We've heard many times, “We want the CBC to be like the BBC. The BBC has excellent programming and it's non-advertising.”
I'd say there are two problems with that model. Number one, my riding is the size of Great Britain. It has 85,000 people; 13% of them listen to Cree radio, 35% listen to francophone radio, and the rest, English radio. So our markets are substantially different. The other thing is that I haven't seen anybody, from any of our parties, put up their hand and offer the $500 million that we're going to lose in commercial advertising.
So we're in a bit of a conundrum with the CBC, because people say we want quality programming, but we want it to be relevant. So if we want quality programming, we shouldn't be chasing ratings. If we don't have ratings, they say nobody is watching it, so why should we be spending $1 billion or $1.5 billion on programs that nobody watches? So the snake ends up eating its own tail as it's trying to catch up.
I'm setting this up because it seems to me we've heard nothing about this documentary channel. I'm just throwing this out for your feedback.
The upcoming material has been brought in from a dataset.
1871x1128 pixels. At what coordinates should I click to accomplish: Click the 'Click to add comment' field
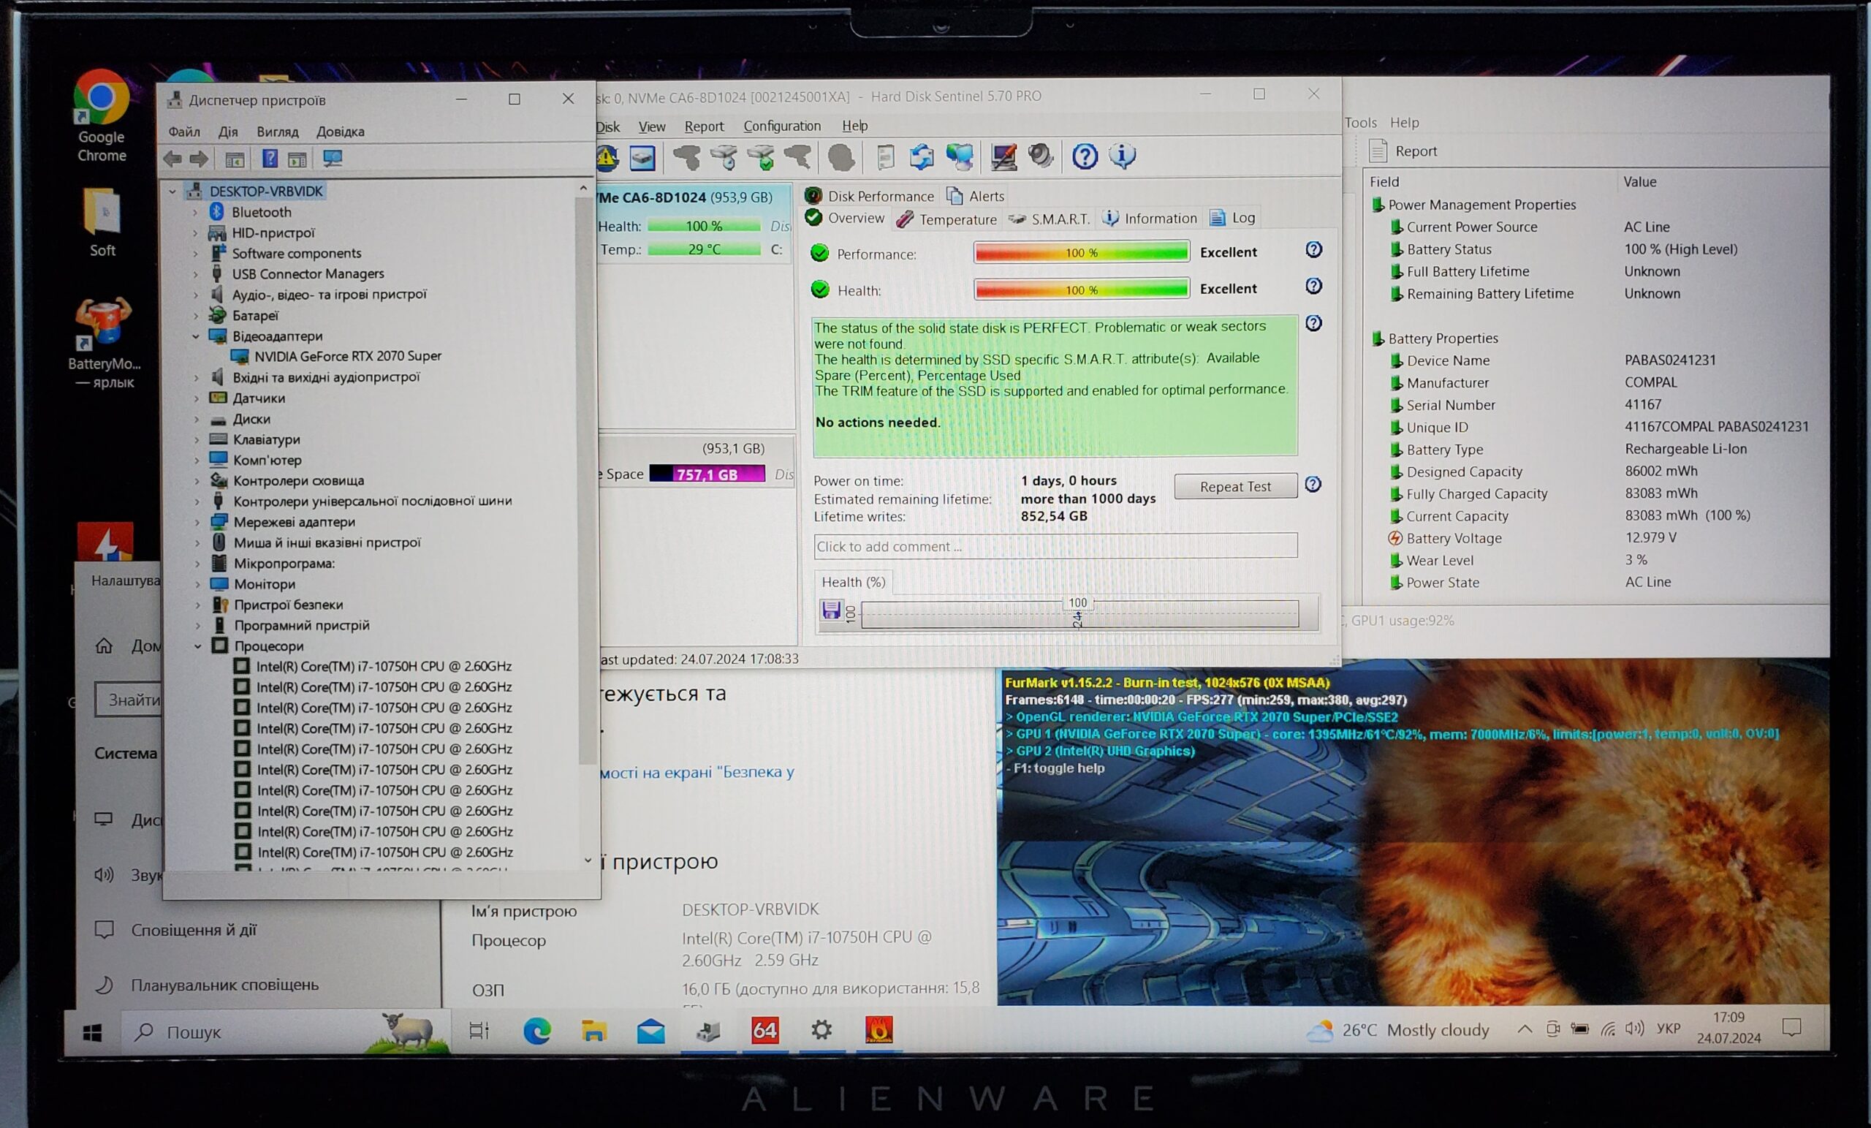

I'm wondering whether or not we have an opportunity, actually, to set up a separate service that is non-advertising, that is based on content, where we have the best of Canadian programming on a stream that is not trying to change what we're doing on the CBC on our commercial revenue with Hockey Night in Canada and competing with drama and reality shows, that we actually have a possibility with this other network to put out the best of everything that we're producing.
What's your perspective on this, particularly from the documentary world?